EXERCISE :: Could you restate the data word for word?

┌─ DATA

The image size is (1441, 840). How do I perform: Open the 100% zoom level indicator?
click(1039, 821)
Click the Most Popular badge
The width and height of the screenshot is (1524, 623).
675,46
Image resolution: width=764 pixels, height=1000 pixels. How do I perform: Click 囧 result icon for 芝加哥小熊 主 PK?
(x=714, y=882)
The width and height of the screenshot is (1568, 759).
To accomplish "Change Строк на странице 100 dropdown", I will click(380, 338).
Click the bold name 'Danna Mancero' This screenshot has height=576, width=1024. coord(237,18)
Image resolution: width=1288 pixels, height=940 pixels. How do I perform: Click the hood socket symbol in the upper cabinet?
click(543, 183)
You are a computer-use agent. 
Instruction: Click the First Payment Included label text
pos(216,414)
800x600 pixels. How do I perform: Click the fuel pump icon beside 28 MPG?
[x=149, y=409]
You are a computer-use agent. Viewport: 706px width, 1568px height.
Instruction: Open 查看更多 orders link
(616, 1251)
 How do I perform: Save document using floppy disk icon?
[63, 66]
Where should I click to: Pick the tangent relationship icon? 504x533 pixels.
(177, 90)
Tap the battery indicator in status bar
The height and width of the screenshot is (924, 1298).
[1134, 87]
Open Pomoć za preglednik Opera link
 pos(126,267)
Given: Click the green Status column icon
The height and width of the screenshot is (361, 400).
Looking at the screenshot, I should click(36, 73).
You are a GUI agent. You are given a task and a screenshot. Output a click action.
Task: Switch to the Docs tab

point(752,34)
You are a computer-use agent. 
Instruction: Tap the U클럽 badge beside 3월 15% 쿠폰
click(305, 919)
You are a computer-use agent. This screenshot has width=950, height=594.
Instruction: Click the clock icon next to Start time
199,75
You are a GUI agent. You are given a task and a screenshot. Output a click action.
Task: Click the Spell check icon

└─

WORKED SOLUTION ::
The image size is (1441, 840). How do I perform: Open the 100% zoom level indicator?
click(1039, 821)
Click the Most Popular badge
The width and height of the screenshot is (1524, 623).
675,46
Image resolution: width=764 pixels, height=1000 pixels. How do I perform: Click 囧 result icon for 芝加哥小熊 主 PK?
(x=714, y=882)
The width and height of the screenshot is (1568, 759).
To accomplish "Change Строк на странице 100 dropdown", I will click(380, 338).
Click the bold name 'Danna Mancero' This screenshot has height=576, width=1024. coord(237,18)
Image resolution: width=1288 pixels, height=940 pixels. How do I perform: Click the hood socket symbol in the upper cabinet?
click(543, 183)
You are a computer-use agent. 
Instruction: Click the First Payment Included label text
pos(216,414)
800x600 pixels. How do I perform: Click the fuel pump icon beside 28 MPG?
[x=149, y=409]
You are a computer-use agent. Viewport: 706px width, 1568px height.
Instruction: Open 查看更多 orders link
(616, 1251)
 How do I perform: Save document using floppy disk icon?
[63, 66]
Where should I click to: Pick the tangent relationship icon? 504x533 pixels.
(177, 90)
Tap the battery indicator in status bar
The height and width of the screenshot is (924, 1298).
[1134, 87]
Open Pomoć za preglednik Opera link
 pos(126,267)
Given: Click the green Status column icon
The height and width of the screenshot is (361, 400).
Looking at the screenshot, I should click(36, 73).
You are a GUI agent. You are given a task and a screenshot. Output a click action.
Task: Switch to the Docs tab

point(752,34)
You are a computer-use agent. 
Instruction: Tap the U클럽 badge beside 3월 15% 쿠폰
click(305, 919)
You are a computer-use agent. This screenshot has width=950, height=594.
Instruction: Click the clock icon next to Start time
199,75
You are a GUI agent. You are given a task and a screenshot. Output a click action.
Task: Click the Spell check icon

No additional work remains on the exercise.